The present meta-analysis has several limitations. First, this meta-analysis did not examine the efficacy of study designs because of the lack of interventions based on experimental and quasi-experimental designs. By the same token, our meta-analysis did not examine the efficacy of interventions based on theory. Second, although we examined several moderators for condom use, there may be other possible important moderators that were not examined. Other outcomes (e.g., HIV knowledge and HIV testing) were not examined in the moderation analysis. Finally, 1 study sampled participants from 18 cities; thus, some of the data may be repetitive with other articles. Because the study did not report more detailed information on participants, we were unable to identify possibly duplicated data and exclude it from our meta-analysis.

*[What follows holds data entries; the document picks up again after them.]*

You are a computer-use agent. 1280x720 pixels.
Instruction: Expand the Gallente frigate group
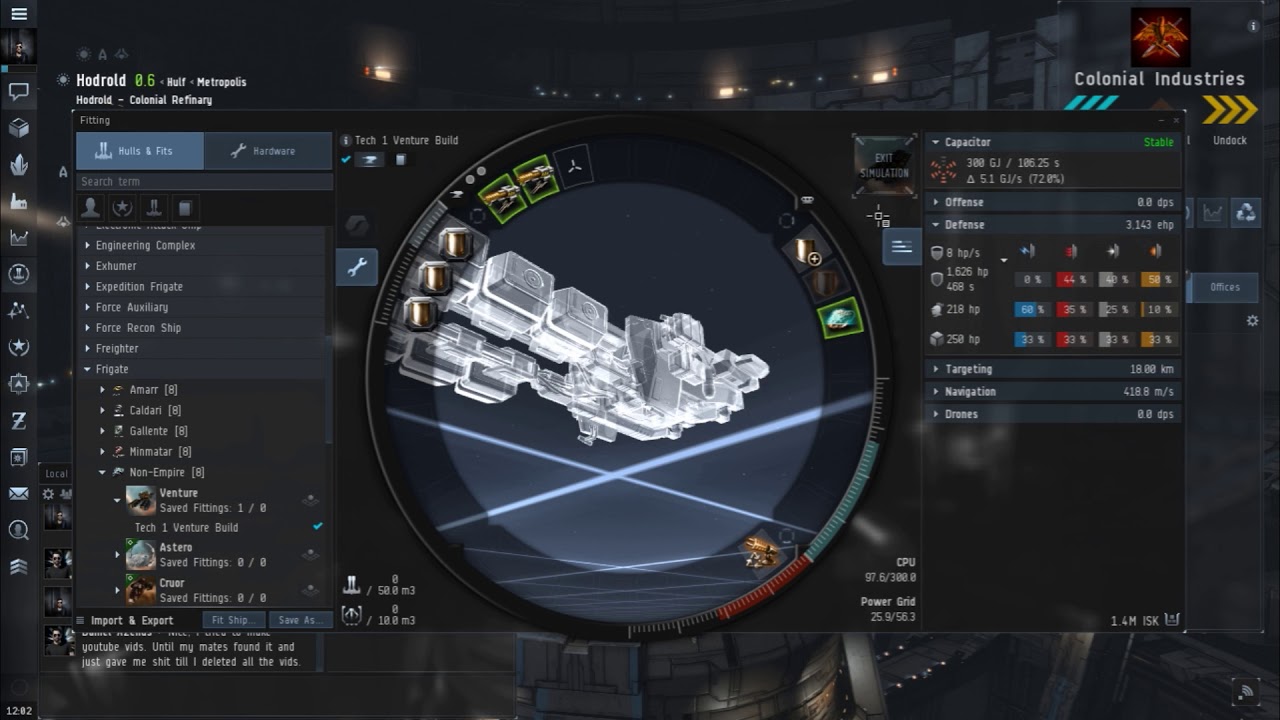pyautogui.click(x=102, y=431)
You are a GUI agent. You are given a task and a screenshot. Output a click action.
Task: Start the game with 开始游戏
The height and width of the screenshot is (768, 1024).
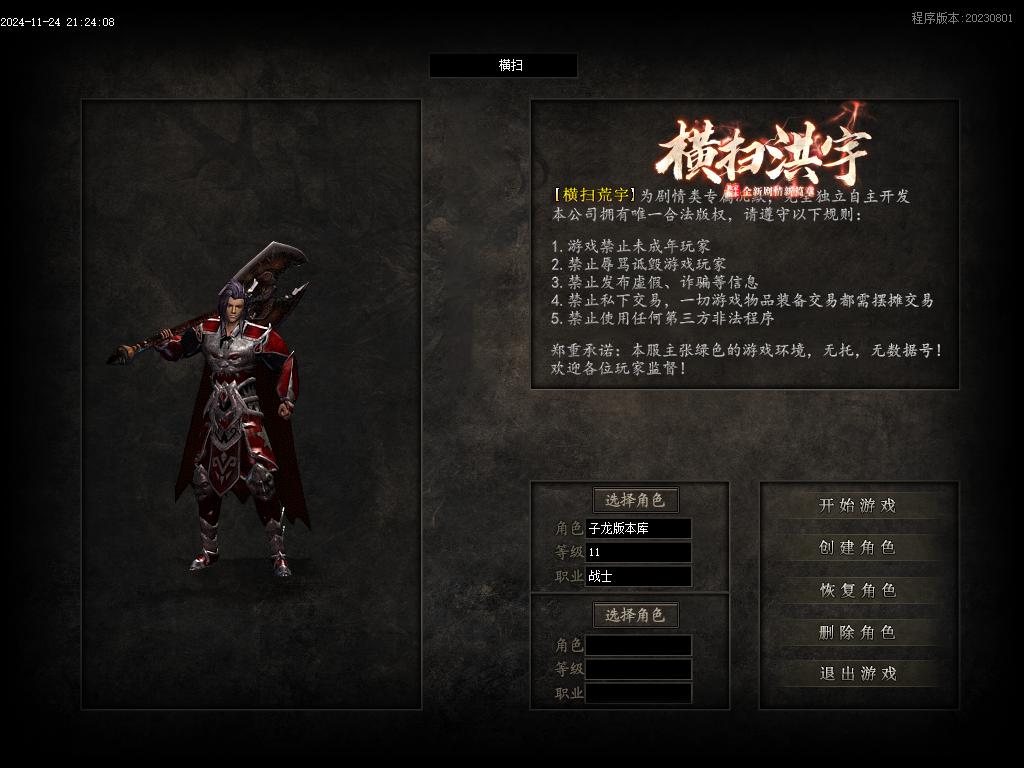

Despite these limitations, our analyses find clear evidence that HIV prevention interventions were efficacious in HIV knowledge, sexual activity, condom use, and HIV testing among Chinese MSM. Interventions for condom use conducted in Southwest China were significantly less efficacious. Interventions for condom use were significantly more efficacious when the RDS method and POL intervention strategy were used. Future interventions need to use more rigorous intervention methodologies.